** Provided text **
☆ ☆ ☆ ☆ ☆ ☆ ☆

Young Kim is not the first candidate to assume that the
reported election results on Election Night (or those
reported early in the morning of the day after the election)
are an accurate indication of the final outcome of the race.
She is also not alone in witnessing that the vote shares,
and even the House seats, slipped away during days after
the election. Nationwide, in the U.S. House elections in
2018, vote shares shifted toward Democratic candidates
in 156 congressional districts—with a magnitude of 2
percent or more in sixty-three districts—and toward
Republican candidates in just thirty-four seats, as shown
in Figure 1.1 Six Democratic candidates ultimately won
while trailing the morning after Election Day (five out of
thirty toss-up seats labeled by the New York Times on a
5-point competitiveness scale), and three more barely lost
(by less than 0.1%) after shifts in the vote shares in their
favor. As increasing numbers of ballots are tabulated in
many jurisdictions, the vote margins in recent elections
are often observed to shift toward favoring Democratic
candidates, which researchers have called the “Blue
Shift” (Foley and Stewart 2020).

☆ ☆ ☆ ☆ ☆ ☆ ☆

** Stated goal A **
Output the part of the passage on election results word for word, everything from "Young Kim is" down to "after the election)".
The passage and the entries have no connection to each other.

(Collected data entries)
☆ ☆ ☆ ☆ ☆ ☆ ☆

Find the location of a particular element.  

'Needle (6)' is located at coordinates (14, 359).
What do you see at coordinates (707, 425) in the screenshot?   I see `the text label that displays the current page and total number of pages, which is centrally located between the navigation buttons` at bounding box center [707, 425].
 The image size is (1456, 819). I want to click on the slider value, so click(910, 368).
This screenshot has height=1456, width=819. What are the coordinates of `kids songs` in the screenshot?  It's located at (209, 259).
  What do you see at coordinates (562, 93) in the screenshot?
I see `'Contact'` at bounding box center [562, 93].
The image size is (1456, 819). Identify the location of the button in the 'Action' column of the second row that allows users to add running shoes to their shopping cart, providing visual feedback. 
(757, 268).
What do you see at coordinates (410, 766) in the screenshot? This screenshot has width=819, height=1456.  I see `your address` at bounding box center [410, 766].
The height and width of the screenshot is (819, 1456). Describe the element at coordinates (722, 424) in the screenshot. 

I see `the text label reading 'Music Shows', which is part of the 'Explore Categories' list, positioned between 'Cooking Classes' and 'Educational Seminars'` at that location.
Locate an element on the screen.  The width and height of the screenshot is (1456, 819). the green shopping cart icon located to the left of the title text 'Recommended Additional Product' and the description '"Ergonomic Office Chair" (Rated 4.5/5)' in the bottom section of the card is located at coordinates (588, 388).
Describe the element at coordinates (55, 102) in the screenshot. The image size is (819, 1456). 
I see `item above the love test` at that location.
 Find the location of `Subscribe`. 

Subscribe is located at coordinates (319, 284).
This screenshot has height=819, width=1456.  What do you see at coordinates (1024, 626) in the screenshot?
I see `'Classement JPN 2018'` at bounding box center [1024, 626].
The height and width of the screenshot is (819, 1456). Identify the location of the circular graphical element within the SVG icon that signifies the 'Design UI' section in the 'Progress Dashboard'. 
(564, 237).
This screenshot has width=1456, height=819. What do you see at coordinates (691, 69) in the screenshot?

☆ ☆ ☆ ☆ ☆ ☆ ☆

** Stated goal B **
Return, unchanged and with both end lines included, everything in the entries from the line containing "The image size is (1456, 819). Identify" down to the line containing "Subscribe is located".

** Written answer A **
Young Kim is not the first candidate to assume that the
reported election results on Election Night (or those
reported early in the morning of the day after the election)

** Written answer B **
The image size is (1456, 819). Identify the location of the button in the 'Action' column of the second row that allows users to add running shoes to their shopping cart, providing visual feedback. 
(757, 268).
What do you see at coordinates (410, 766) in the screenshot? This screenshot has width=819, height=1456.  I see `your address` at bounding box center [410, 766].
The height and width of the screenshot is (819, 1456). Describe the element at coordinates (722, 424) in the screenshot. 

I see `the text label reading 'Music Shows', which is part of the 'Explore Categories' list, positioned between 'Cooking Classes' and 'Educational Seminars'` at that location.
Locate an element on the screen.  The width and height of the screenshot is (1456, 819). the green shopping cart icon located to the left of the title text 'Recommended Additional Product' and the description '"Ergonomic Office Chair" (Rated 4.5/5)' in the bottom section of the card is located at coordinates (588, 388).
Describe the element at coordinates (55, 102) in the screenshot. The image size is (819, 1456). 
I see `item above the love test` at that location.
 Find the location of `Subscribe`. 

Subscribe is located at coordinates (319, 284).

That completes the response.